19th June 2026

The Aberdeen South by‑election has sent a political shockwave far beyond the North‑East of Scotland. For the first time in over half a century, the Conservatives captured a by‑election seat and they did it by putting the future of the oil and gas industry at the centre of their campaign.
This wasn’t just a local contest. It was a referendum on the pace of the UK’s transition away from fossil fuels, and the voters delivered a message that Westminster cannot afford to ignore.
A Region That Knows the Industry Better Than Anyone
Aberdeen is not just another constituency. It is the beating heart of the UK’s energy sector — a city whose prosperity, identity and employment base have been shaped by the North Sea for decades.
When thousands of jobs have already been lost, when businesses are struggling, and when people see Norway powering ahead with new developments, it is no surprise that voters reacted strongly to any suggestion of shutting down the industry prematurely.
The Conservative candidate campaigned on a simple, blunt message:
Stop destroying the industry. Protect jobs. Back new licences.
And voters responded.
Labour’s Warning Shot
Labour’s poor performance in the seat — barely holding its deposit should be a moment of reflection for the party. Their policy of banning new North Sea licences may play well in parts of England, but in Scotland’s energy communities it is seen as a threat to livelihoods, not a climate solution.
The by‑election result does not mean Labour cannot win nationally. But it does mean that their messaging on energy is not landing in regions that understand the industry best.
If Labour wants to govern the whole UK, it must listen to the parts of the UK that power it.
Can We Have Both Net Zero and a Thriving Oil and Gas Sector?
This is the question at the heart of the debate — and the answer is more nuanced than political slogans allow.

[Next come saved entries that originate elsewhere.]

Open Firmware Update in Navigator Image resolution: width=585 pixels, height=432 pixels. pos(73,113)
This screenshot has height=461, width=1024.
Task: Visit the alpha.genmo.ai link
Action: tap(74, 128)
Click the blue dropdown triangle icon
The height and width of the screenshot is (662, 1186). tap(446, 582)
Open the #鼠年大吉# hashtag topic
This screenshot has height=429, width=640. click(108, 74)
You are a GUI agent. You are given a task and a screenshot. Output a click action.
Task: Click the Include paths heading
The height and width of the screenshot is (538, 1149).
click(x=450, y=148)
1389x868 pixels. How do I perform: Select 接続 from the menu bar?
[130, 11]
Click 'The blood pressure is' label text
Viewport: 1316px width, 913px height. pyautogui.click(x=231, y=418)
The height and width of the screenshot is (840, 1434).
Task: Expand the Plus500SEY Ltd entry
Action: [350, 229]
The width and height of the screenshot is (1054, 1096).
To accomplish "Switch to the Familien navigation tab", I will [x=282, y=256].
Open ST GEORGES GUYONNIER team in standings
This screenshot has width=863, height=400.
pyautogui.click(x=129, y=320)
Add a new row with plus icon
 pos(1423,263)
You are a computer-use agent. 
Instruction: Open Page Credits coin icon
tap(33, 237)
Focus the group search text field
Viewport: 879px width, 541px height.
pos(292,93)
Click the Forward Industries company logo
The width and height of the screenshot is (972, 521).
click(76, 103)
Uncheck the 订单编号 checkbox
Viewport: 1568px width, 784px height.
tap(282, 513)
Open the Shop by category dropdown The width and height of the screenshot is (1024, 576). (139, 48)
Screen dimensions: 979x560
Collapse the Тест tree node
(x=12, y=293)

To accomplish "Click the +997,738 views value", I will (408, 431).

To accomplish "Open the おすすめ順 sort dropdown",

Yes, the UK can pursue Net Zero while continuing oil and gas production but only with a managed, realistic transition.
Most credible energy transition plans accept that:
Oil and gas demand will not vanish overnight
The UK will still need domestic production for decades
Cutting production faster than cutting demand simply increases imports
A sudden shutdown would devastate communities and weaken energy security
The real debate is not whether oil and gas continue, but how they continue.
A balanced approach could include:
Allowing existing fields to run their course
Approving new licences only where compatible with climate targets
Investing heavily in carbon capture, hydrogen and offshore wind
Using oil and gas tax revenues to fund the transition, not general spending
Protecting jobs by retraining workers into new energy sectors
This is essentially the model Norway is following — and it is working.
Norway Shows What a Mature Transition Looks Like
Norway continues to approve new oil and gas developments while simultaneously being one of the world’s most ambitious Net Zero nations.
The difference is not ideology — it is planning.
Norway has:
A sovereign wealth fund worth over £1 trillion
Strict environmental standards
A long‑term industrial strategy
A clear pathway for workers and communities
The UK, by contrast, has no sovereign wealth buffer and has lurched between policies for years. Aberdeen South voters have clearly lost patience with that uncertainty.
A Warning Westminster Cannot Ignore: Voters Are Turning Against a Rushed Net Zero
This by‑election is not just about Aberdeen.
It is a warning signal from the wider electorate.
Across the UK, people are facing:
Very high energy bills
Rising fuel prices
Soaring business costs
Inflation that has eaten into wages and savings
In this context, many voters are becoming sceptical — not of Net Zero itself, but of the speed and cost of the transition.
They are asking:
Why are we rushing ahead of other countries?
Why are we shutting down domestic production while still importing oil and gas?
Why are ordinary households and small businesses carrying the financial burden?
If political parties ignore these concerns, they risk a backlash far larger than one by‑election.
The Path Forward: Realism, Not Rhetoric
The Aberdeen South result shows that the public wants:
A transition, not a collapse
A balanced approach, not an ideological one
A secure energy supply, not dependence on imports
A future for workers, not slogans about green jobs that never materialise
The UK can absolutely reach Net Zero but only if the transition is fair, affordable and grounded in economic reality.
Giving the oil and gas industry “its head” for another 30 years is not the only option, but neither is shutting it down prematurely. The answer lies in a managed, pragmatic transition that protects jobs, secures energy, and uses remaining North Sea revenues to build the next generation of clean industries.
Aberdeen South has spoken. The question now is whether Westminster is listening.
For Caithness and the wider Highlands and Islands we all know people who work or have worked in the oil and gas industry so the shockwaves of the Aberdeen south result will have ripples in any further bi-elections and even up to the next general election.